* Very inexperienced and ineffective co-founders. CEO once introduced a list of _28_ principles, during an all-hands, that he expected everyone to memorize and was going to have the chief-of-staff print them off for everyone. CTO lives in his own world, where he maintains a secretive research clique within the AI team, and does not care about the engineering division; he is easily bamboozled by the dishonest product engineering management team.
* Both the sales organization and engineering management are very passive-aggressive and slippery. Not good team players. Will ignore people indefinitely, but make tons of noise when they want something from someone else.
* Sales organization promises delivery to customers without engineering or product team input or consent and then screams about urgency and priorities at all-hands meetings. Some of them even come into engineering Slack channels to yell at engineers.

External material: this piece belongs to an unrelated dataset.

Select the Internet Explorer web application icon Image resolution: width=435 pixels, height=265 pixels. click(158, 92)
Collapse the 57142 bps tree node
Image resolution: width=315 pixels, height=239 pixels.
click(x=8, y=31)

* Level inflation: as a NYC=based startup, this company is unable to compete with Silicon Valley or better known startups for good talent in terms of money or prestige. They grossly over-inflate engineering levels in an attempt to draw people in. As a result, they end up hiring principal engineers and managers who act too big for their shoes. Cocky, overconfident, but barely competent. By contrast, some of the most solid people are foreign-based senior engineers who have been with the company for several years and have few other employment options in the US.
* CTO does not keep his word to other people and also has a tendency to use people (both other companies and individuals). He is also very distrusting of people outside of his AI research clique and only doles out access/information on a very tight basis, in spite of how it impedes others from doing their jobs and in spite of the dysfunctional silos that it creates.